— BEGIN —

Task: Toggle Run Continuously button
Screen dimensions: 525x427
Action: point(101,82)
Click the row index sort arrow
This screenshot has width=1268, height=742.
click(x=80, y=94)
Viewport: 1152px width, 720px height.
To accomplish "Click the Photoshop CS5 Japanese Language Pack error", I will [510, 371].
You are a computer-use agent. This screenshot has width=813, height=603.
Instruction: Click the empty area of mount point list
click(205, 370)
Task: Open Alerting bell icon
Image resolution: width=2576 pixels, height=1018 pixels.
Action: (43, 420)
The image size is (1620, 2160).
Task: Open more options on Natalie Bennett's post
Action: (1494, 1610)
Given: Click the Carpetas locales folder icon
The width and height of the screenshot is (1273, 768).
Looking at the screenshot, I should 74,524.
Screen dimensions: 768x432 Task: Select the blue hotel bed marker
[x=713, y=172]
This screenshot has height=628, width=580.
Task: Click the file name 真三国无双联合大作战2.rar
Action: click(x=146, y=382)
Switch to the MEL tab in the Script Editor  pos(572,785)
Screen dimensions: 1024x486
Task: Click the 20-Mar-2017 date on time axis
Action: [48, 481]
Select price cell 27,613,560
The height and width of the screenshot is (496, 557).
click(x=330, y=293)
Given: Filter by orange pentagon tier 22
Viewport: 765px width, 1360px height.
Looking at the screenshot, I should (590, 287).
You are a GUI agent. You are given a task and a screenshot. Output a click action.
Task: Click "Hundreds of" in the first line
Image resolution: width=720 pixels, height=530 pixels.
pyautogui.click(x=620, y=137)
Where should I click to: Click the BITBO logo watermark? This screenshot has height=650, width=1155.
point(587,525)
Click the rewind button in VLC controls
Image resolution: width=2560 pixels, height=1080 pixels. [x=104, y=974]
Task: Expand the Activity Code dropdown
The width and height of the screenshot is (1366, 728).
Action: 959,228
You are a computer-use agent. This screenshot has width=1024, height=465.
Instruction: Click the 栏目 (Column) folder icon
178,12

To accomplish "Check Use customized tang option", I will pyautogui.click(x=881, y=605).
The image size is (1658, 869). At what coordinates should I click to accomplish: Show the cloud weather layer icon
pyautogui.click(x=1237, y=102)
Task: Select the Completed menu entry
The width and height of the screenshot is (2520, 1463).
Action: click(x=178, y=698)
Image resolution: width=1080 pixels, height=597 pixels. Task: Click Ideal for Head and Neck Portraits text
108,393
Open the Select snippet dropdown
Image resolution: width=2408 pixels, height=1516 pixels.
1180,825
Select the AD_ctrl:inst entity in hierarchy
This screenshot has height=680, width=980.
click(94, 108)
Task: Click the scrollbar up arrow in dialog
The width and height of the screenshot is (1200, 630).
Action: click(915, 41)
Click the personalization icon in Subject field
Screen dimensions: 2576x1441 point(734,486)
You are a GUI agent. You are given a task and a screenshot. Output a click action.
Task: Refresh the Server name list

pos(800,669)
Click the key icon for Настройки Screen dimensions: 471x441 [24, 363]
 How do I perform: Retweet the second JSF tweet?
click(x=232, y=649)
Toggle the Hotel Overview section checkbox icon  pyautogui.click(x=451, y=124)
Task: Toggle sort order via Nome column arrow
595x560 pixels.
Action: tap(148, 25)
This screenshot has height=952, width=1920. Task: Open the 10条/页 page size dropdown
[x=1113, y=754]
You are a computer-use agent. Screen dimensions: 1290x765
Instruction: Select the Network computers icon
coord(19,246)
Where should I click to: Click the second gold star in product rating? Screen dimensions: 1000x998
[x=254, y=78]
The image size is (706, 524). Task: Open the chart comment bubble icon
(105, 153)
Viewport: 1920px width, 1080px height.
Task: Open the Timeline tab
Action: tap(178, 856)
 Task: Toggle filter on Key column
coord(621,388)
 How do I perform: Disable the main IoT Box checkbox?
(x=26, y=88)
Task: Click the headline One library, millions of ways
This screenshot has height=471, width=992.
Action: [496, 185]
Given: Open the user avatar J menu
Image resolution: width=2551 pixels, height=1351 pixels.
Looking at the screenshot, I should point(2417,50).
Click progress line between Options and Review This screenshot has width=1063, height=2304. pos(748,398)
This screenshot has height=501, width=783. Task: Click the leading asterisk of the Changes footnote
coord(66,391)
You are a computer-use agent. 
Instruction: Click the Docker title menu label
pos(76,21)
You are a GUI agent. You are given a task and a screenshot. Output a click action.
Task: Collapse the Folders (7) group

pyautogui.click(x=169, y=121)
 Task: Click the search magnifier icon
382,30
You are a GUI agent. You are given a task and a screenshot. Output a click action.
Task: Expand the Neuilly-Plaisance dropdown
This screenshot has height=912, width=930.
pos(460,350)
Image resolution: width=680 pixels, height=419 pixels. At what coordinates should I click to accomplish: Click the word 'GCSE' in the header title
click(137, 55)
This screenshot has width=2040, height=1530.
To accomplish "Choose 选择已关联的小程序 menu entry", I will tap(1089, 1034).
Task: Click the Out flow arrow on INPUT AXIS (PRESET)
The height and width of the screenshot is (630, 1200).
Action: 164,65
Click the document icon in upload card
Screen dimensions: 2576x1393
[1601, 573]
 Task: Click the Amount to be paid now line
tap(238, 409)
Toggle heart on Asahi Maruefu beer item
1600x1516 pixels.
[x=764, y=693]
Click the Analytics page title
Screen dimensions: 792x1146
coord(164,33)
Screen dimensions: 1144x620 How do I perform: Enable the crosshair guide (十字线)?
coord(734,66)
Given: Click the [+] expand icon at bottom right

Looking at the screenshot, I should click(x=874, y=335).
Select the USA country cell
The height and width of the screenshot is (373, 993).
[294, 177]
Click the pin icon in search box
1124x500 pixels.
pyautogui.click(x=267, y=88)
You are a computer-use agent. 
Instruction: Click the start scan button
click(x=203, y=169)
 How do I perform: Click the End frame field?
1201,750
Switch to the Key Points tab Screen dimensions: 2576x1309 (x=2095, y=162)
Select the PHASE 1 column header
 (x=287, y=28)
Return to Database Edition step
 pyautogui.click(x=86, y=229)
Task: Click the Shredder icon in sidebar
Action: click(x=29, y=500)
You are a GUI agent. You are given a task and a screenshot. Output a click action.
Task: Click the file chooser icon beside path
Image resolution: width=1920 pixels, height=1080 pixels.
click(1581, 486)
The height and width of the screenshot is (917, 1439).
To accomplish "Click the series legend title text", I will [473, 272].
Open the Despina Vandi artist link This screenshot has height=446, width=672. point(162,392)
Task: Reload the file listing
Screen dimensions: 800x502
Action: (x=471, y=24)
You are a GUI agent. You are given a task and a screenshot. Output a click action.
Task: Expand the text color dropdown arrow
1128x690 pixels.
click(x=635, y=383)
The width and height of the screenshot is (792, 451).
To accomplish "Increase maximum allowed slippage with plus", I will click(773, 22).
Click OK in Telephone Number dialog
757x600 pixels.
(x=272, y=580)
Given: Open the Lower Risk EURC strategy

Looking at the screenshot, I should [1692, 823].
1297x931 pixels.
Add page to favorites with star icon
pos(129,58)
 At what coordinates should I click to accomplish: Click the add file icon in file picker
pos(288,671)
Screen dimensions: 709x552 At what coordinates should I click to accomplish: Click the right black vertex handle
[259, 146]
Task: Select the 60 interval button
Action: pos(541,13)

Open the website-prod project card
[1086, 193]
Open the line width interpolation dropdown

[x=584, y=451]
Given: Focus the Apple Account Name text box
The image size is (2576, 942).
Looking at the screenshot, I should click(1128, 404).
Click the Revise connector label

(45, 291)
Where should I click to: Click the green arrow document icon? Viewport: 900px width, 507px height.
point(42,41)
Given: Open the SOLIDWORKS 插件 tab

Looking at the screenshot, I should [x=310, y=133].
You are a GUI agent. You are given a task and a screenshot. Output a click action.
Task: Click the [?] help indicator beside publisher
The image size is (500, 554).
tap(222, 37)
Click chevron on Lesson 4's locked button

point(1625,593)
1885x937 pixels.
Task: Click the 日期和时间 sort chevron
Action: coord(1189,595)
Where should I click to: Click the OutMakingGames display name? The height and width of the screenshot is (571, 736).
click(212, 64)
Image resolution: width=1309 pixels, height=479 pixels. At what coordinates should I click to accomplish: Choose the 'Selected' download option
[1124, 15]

— END —

Given instruction
Copy the records from the line containing "Open the line width interpolation dropdown" up to and including the line containing "tap(222, 37)", reproducing each line without any change.

Exercise output
Open the line width interpolation dropdown

[x=584, y=451]
Given: Focus the Apple Account Name text box
The image size is (2576, 942).
Looking at the screenshot, I should click(1128, 404).
Click the Revise connector label

(45, 291)
Where should I click to: Click the green arrow document icon? Viewport: 900px width, 507px height.
point(42,41)
Given: Open the SOLIDWORKS 插件 tab

Looking at the screenshot, I should [x=310, y=133].
You are a GUI agent. You are given a task and a screenshot. Output a click action.
Task: Click the [?] help indicator beside publisher
The image size is (500, 554).
tap(222, 37)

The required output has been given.